Description of the task: Can you copy out verbatim the lines of the items below, from the line containing "Task: Open the Firefox application menu" through the line containing "Action: 337,122", including both of those lines?

☆ ☆ ☆ ☆ ☆

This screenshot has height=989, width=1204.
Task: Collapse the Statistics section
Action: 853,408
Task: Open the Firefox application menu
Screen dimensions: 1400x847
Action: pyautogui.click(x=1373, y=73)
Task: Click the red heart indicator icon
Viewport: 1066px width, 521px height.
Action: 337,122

☆ ☆ ☆ ☆ ☆

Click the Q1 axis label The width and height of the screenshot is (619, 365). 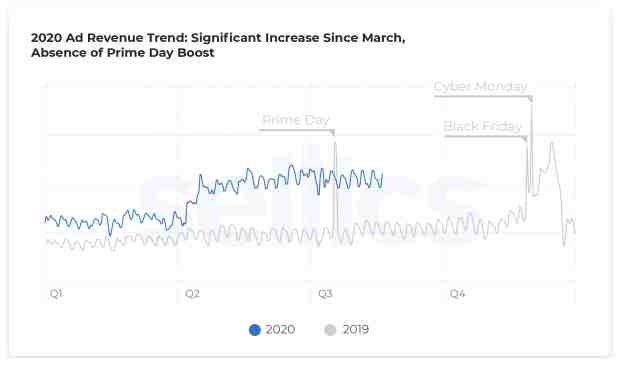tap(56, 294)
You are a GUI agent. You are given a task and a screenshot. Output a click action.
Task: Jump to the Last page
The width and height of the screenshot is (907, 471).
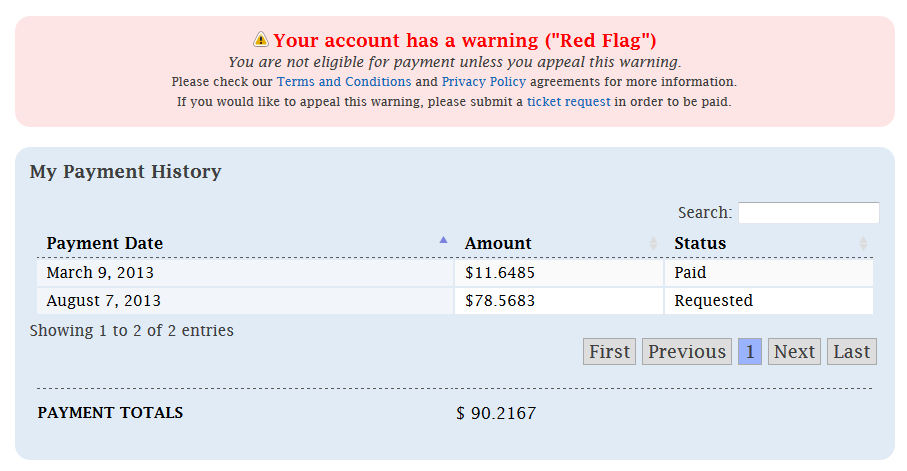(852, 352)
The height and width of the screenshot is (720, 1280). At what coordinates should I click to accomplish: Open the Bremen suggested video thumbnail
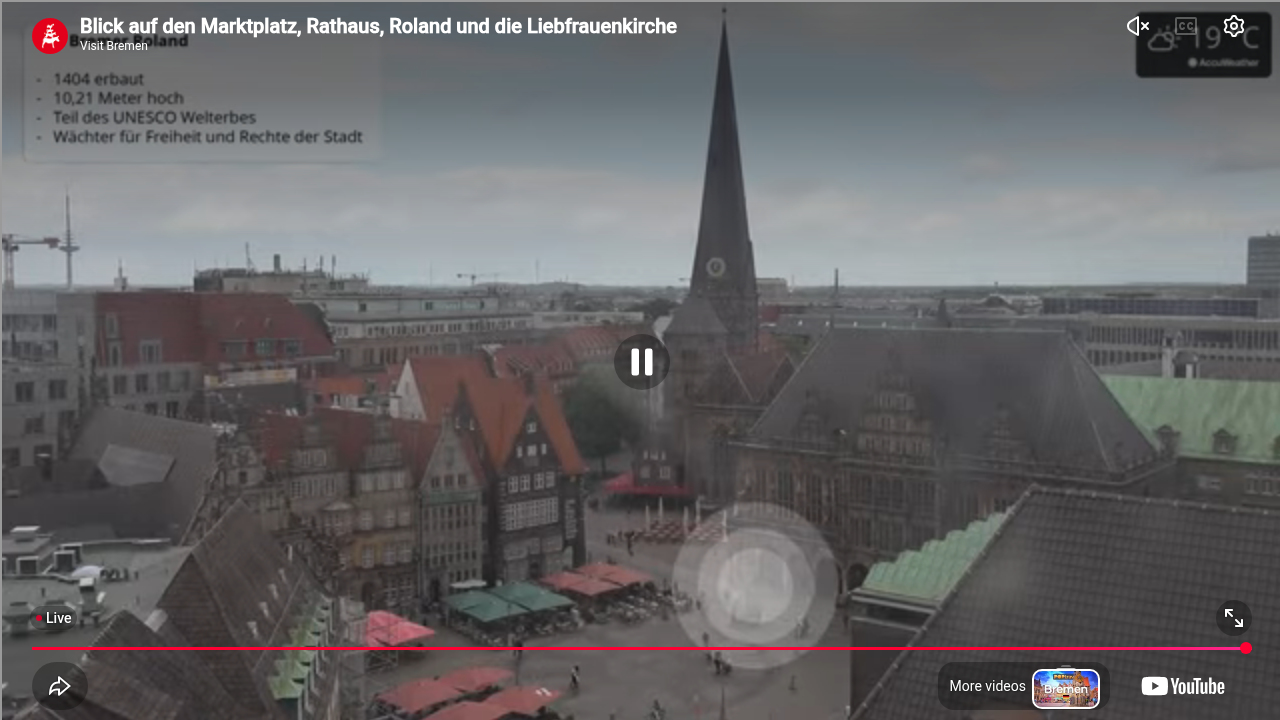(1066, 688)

☆ ☆ ☆ ☆ ☆

Complete answer:
Task: Open the Firefox application menu
Screen dimensions: 1400x847
Action: pyautogui.click(x=1373, y=73)
Task: Click the red heart indicator icon
Viewport: 1066px width, 521px height.
Action: 337,122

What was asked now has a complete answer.